Pierre Vauthier racconta: “Troviamo nelle campagne le piccole fattorie e le case coloniche danneggiate ma ancora abitate. Questa è gente fantastica: ho abbracciato vecchi di 80 anni con la casa distrutta che non volevano lasciare il campo e ci imploravano di aiutarli a riprendere la semina, il raccolto, e la commercializzazione che è la fase più difficile. Cerchiamo di far sì che la loro attività non si interrompa, è difficile ma cruciale in vista del futuro. A volte la situazione è così disperata che diamo un indennizzo in cash a chi ha perso tutto perché trovi un mercatino dove comprare da mangiare». Ma «la parte qualificante del nostro lavoro è aiutarli a rimettere a posto il campo contaminato dagli esplosivi, se non addirittura disseminato di mine, a selezionare i semi che gli portiamo, anche a riparare il pollaio e raccogliere letame da concime”.

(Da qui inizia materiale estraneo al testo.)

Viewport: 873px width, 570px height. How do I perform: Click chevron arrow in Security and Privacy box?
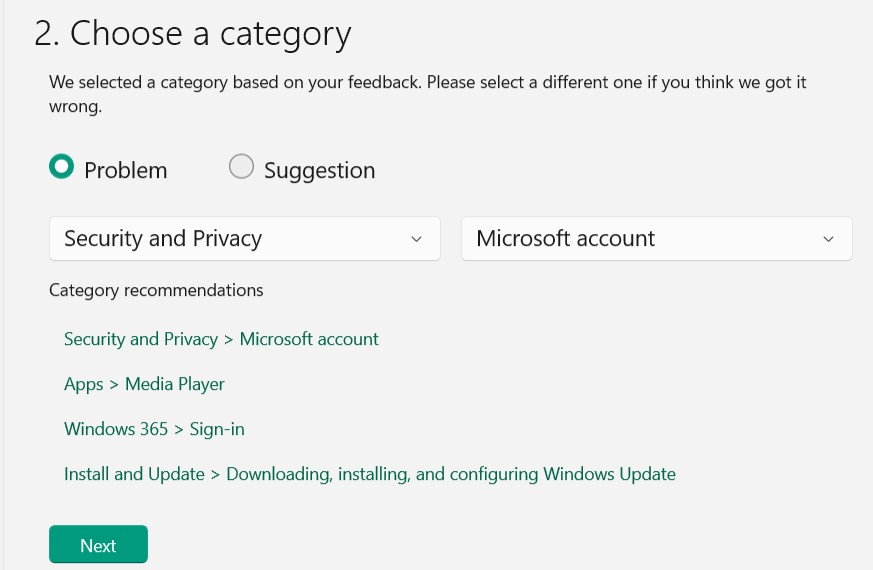coord(417,239)
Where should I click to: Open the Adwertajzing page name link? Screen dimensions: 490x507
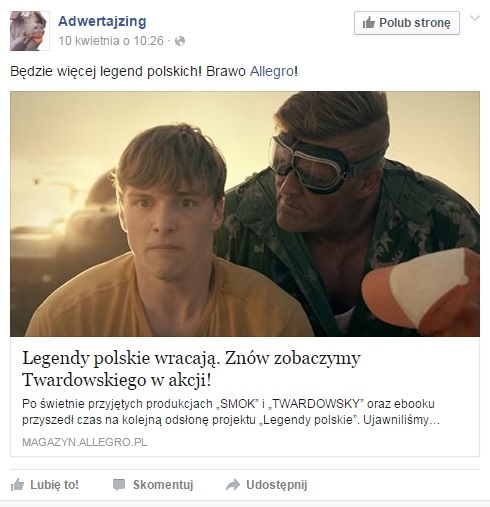[102, 21]
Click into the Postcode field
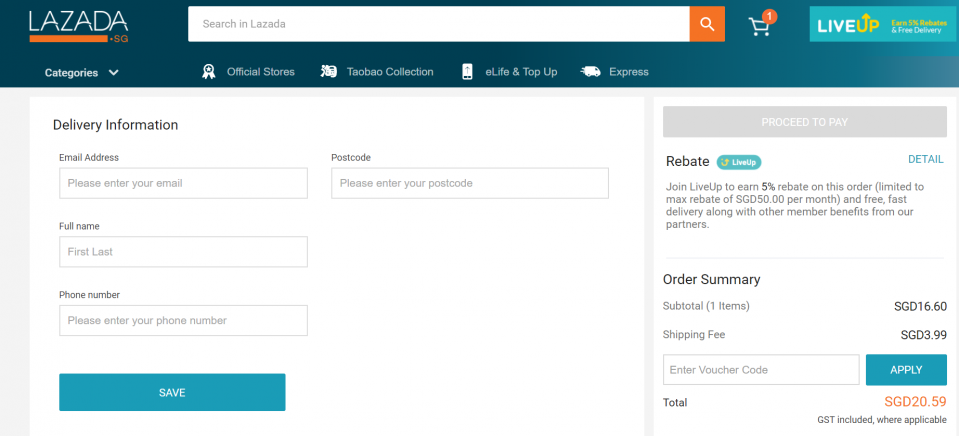959x436 pixels. pyautogui.click(x=469, y=183)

L’Est e il Sud Est dell’Ucraina sono le parti più colpite. “A occidente ci sono ampie estensioni agricole dove operano grandi compagnie in una situazione sì di tensione ma un po’ migliore, diciamo che non hanno troppo bisogno di noi. Ma dal Donbass al porto di Odessa, ci sono grandi aree coltivate queste sì in pericolo. E sono i terreni più produttivi e redditizi, dove è stata tentata con successo la produzione di grano saraceno e altri cereali pregiati. In giugno sarà il momento della semina per il raccolto del prossimo inverno: ma il 49% dei terreni coltivati a grano, il 38% di quelli ad avena e così via, sono in zone di conflitto attivo”, dice ancora Vauthier.

La “battaglia del grano”  non è un rischio. E’ già certezza. Ed è una battaglia che riguarda soprattutto quella parte di mondo che vedeva distante la guerra in Ucraina. Distante dai propri interessi. Ma senza grano non si vive. In ogni angolo del pianeta. Per questo gli eventi ucraini riguardano tutti.